In fact, run down a long list of modern technology products and new features and you’re likely to find that Apple often labeled as an innovator, actually shows up late to all the new tech parties. Why?
Iterate The Revolution
Apple has a long list of product successes. The early Apple PCs, the Mac, iPod and iTunes, iPhone and iPad, plus AirPods, Watch, and many others. None of those products were the first to market, yet Apple defined each market when it launched its own answer to the trends.
Here’s a good example. iPod was not the first portable music player. It was the first that brought hundreds to thousands of songs to a very small device that was easily controlled and managed by the average Mac user. iTunes Music Store was not the first online music download store. Yet, iTunes set the standard and dominated for 15 years.
Here’s another example. iPhone was not the first smartphone; numerous models existed for years before 2007. What Apple did was to cobble together the best hardware components and software to, again, set the standard for the future. Today, almost every smartphone looks like an iPhone, whether it’s a $100 Chinese knock-off or a $1,449 fully tricked out iPhone Xs Max.
Apple seems almost better equipped to take new technology and shape it and mold it into a revolution. Remember, Samsung had a smartwatch long before Apple’s Watch hit the market. In a few short years of steady and iterative development, Watch is the industry leader.
Touch ID and Face ID are two more examples of where Apple was late to the party but shaped how the future would look. Fingerprint scanners and sensors existed before Touch ID. Facial recognition existed before Face ID. Both became the standards which required competitors to match.
Here’s one where Apple, predictably, will be late to the party. Foldable smartphones. Samsung seems to prefer to be first with new technology and all eyes are pointed toward a foldable, bendable smartphone late this year or early next year.

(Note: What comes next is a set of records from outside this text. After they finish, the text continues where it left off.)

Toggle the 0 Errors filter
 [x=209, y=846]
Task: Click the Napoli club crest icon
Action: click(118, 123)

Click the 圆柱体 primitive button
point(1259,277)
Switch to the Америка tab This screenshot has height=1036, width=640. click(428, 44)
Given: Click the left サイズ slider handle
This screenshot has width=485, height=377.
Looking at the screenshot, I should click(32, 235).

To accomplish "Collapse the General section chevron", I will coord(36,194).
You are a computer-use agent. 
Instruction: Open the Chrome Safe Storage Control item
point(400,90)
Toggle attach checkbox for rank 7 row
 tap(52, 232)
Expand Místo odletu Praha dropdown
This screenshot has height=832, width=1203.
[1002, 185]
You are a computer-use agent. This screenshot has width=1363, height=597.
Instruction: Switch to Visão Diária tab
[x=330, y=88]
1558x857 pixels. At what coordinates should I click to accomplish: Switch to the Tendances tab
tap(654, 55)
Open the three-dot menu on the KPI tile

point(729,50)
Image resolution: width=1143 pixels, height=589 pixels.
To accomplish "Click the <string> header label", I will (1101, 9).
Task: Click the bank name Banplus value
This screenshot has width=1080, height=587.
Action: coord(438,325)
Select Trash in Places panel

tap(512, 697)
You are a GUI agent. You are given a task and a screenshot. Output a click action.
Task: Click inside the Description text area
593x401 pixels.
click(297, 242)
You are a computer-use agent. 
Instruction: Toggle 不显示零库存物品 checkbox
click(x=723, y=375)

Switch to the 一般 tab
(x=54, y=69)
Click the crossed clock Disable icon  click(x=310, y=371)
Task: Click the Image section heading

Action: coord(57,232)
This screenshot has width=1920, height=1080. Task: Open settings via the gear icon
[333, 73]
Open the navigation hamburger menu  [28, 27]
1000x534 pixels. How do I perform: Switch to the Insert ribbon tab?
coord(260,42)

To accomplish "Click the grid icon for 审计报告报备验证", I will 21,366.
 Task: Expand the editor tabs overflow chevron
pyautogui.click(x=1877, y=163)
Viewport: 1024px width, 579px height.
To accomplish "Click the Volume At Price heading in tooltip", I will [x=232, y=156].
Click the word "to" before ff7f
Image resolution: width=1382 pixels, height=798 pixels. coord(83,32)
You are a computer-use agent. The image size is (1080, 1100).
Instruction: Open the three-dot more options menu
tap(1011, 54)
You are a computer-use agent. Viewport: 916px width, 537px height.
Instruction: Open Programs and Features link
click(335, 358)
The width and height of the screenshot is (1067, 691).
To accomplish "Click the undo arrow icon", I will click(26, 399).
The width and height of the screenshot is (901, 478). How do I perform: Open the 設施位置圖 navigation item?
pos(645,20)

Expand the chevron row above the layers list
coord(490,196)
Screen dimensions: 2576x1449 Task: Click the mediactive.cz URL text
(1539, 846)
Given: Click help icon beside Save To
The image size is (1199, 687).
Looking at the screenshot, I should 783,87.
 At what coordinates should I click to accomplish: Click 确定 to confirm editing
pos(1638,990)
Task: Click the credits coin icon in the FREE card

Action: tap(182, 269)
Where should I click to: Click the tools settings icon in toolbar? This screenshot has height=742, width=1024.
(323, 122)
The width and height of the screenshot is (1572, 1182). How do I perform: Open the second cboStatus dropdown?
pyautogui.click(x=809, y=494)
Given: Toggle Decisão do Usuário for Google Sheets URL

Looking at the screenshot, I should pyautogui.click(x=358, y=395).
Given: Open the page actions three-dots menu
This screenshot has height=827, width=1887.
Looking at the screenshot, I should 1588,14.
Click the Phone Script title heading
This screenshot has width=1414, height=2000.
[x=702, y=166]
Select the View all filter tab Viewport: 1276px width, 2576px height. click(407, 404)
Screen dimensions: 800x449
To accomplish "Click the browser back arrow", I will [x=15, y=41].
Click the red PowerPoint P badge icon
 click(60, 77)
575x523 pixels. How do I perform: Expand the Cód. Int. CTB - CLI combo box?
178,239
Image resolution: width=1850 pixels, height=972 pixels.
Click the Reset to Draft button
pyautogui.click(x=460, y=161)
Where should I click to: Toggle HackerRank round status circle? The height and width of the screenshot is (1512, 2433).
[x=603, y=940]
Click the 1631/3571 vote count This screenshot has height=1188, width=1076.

Mobile division CEO DJ Koh:
You can use most of the uses … on foldable status. But when you need to browse or see something, then you may need to unfold it. But even unfolded, what kind of benefit does that give compared to the tablet? If the unfolded experience is the same as the tablet, why would they (consumers) buy it?
For one, a foldable smartphone might more easily fit into a pocket than today’s monstrosities, including Galaxy Note 9 and iPhone Xs Max. Think of a screen larger than Note 9 or Max but at roughly half the size.
They say the proof is in the taste of the pudding. Trends come and go. Samsung loves to be first with new technology, but Apple always seems to be late to the party, and sometimes it doesn’t even bother to show up.
Touchscreen PCs are a good example. Microsoft has ’em. They’re the best selling PCs in a somewhat moribund market. But Apple decided to stick with iPad and Mac (sans touchscreen).
What would a foldable smartphone do? Koh:
So every device, every feature, every innovation should have a meaningful message to our end customer. So when the end customer uses it, (they think) ‘wow, this is the reason Samsung made it’
I’m thinking flip phone of yesteryear but with a high resolution OLED display, and, hopefully, something in the hinge that will lock the two sides of the display, perhaps top and bottom, or even left side and right side, so the larger, folded display resembles a, well, larger display.
Why would Samsung build a foldable phone? Innovation often drives the market and Samsung’s innovation hasn’t driven the market the way Apple’s own iterative innovation has in recent years. Sales of Samsung’s Galaxy-class mobile phones have dropped substantially in recent years while iPhones remain steady and even more profitable.
Apple may be late to the foldable display party, after all, Samsung makes all of Apple’s new iPhone’s OLED displays, but if the party if worth going to, the company will show up; fashionably late, as always.